Per la disciplina del design il Salone del Mobile può rappresentare uno spazio di questo genere? Per suscitare sommosse di piazza a questa annuale fiera commerciale basta poco più della prospettiva di gin, vermut e Campari gratis, ma quest’anno una manciata di manifestazioni fuori Salone è uscita dalla mischia per parlare criticamente dei rapporti del design, talvolta insostenibili e iniqui, con gli schemi di espansione dei consumi del marketing, mentre altre manifestazioni hanno proposto soluzioni a questi problemi attraverso nuovi modi di produzione. Oggi gli steccati sono alti come nel ’68.
In un’epoca in cui la polemica populista latra senza tregua dalle televisioni satellitari e la politica si modella di conseguenza, occorre un sussulto critico per ridare consistenza al fondamento generale dei diritti umani, dei diritti civili e della politica ambientale che la generazione più giovane considera garantiti. Ovviamente non sarà il design a risolvere i mali dell’umanità, ma i designer hanno la capacità di espandere la loro immaginazione per offrire qualcosa di più di semplici prodotti. Per molti solo scoprire una voce critica è una novità, e in uno spettacolo commerciale come il Salone, nutrito da centinaia di migliaia di euro di sponsorizzazioni e di collaborazioni di marchi multinazionali, queste voci spesso risultano soffocate. Ma non sono completamente silenti.

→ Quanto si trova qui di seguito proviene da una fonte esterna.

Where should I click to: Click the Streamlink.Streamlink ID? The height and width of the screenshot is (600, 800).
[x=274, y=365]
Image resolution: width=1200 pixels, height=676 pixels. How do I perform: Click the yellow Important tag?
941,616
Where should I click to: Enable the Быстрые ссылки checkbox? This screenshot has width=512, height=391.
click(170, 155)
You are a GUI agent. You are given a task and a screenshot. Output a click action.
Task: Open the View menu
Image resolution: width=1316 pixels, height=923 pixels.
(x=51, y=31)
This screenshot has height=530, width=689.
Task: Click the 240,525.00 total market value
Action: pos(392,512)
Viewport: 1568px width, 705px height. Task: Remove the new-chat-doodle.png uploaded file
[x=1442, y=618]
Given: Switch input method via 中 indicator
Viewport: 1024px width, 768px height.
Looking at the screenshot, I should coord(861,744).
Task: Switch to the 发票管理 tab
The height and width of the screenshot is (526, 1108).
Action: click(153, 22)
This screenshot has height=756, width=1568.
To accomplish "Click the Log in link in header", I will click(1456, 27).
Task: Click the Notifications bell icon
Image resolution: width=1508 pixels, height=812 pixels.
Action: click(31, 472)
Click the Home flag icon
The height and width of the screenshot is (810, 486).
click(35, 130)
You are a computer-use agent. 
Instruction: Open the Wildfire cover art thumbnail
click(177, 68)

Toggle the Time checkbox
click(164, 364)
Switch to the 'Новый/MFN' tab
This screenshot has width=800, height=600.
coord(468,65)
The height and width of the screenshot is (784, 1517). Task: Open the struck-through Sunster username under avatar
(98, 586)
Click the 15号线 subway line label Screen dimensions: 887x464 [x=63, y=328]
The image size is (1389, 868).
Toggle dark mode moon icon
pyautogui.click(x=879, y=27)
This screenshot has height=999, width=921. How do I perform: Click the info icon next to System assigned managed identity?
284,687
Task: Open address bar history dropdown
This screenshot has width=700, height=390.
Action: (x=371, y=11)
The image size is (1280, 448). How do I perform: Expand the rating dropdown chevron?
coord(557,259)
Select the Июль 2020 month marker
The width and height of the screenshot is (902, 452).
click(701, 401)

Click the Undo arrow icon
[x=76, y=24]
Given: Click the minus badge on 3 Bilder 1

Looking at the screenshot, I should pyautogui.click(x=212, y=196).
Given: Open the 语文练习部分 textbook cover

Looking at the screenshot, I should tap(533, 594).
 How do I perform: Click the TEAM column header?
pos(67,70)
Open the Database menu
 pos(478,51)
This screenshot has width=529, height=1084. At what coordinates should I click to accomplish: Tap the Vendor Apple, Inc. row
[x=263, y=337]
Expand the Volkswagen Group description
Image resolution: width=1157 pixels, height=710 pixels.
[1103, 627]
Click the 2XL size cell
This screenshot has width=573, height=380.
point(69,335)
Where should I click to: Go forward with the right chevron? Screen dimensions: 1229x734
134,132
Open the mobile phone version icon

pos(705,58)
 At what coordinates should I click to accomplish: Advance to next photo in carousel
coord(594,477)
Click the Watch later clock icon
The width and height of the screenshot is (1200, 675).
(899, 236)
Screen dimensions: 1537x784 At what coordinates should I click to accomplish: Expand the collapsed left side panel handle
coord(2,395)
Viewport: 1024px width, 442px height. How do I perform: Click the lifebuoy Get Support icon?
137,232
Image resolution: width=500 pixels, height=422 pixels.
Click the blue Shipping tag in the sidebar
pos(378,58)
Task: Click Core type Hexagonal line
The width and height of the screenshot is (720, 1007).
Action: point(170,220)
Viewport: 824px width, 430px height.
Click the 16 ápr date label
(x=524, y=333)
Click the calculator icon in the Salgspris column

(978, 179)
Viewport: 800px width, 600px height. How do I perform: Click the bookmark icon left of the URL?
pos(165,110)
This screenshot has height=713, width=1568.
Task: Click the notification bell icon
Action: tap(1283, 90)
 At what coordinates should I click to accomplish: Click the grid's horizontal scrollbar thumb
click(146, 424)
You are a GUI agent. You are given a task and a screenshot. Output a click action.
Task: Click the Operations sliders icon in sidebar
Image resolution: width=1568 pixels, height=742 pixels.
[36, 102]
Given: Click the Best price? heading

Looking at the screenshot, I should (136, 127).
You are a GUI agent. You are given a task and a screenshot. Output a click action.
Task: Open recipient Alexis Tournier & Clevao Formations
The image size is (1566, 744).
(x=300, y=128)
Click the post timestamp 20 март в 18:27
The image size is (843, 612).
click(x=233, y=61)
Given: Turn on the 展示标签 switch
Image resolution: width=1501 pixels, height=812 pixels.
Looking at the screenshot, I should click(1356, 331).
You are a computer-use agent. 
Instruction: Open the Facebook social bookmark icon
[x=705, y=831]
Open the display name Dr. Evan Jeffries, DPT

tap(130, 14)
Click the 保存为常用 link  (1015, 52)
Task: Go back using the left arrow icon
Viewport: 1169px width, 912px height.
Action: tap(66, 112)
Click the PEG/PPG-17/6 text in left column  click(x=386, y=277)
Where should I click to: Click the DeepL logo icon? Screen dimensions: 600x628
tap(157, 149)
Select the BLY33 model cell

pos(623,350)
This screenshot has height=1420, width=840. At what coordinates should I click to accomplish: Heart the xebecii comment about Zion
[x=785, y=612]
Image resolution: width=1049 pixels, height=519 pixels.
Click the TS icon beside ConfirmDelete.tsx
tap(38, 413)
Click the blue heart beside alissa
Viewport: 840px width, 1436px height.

Metà del nucleo centrale della mostra era rappresentata dalla collezione fotografica But It Used to Be So Cool (“Ma com’era bello”). Louis de Belle ha realizzato un servizio fotografico sull’ex sede direzionale del settore macchine da scrivere e telecomunicazioni della Olivetti, il vasto complesso di Ivrea che, oltre alla sede amministrativa e a vari stabilimenti di produzione, comprendeva anche abitazioni e servizi sociali per i dipendenti. All’epoca il comportamento della Olivetti veniva celebrato come un esempio di come un’azienda potesse fare il bene dei dipendenti grazie al buon design. Una strategia di base in aperto contrasto con quella della Fiat, i cui sgangherati impianti e le cui carenti condizioni di lavoro suscitarono a Torino la contestazione dei lavoratori nell’“Autunno caldo” italiano del 1969-70. Le crude, freddamente documentarie fotografie di De Belle della sede Olivetti oggi mostrano come certi elementi del progetto, come il complesso per lo sport e il tempo libero progettato nel 1953 da Ignazio Gardella, siano umili monumenti a una forma di capitalismo più comprensivo.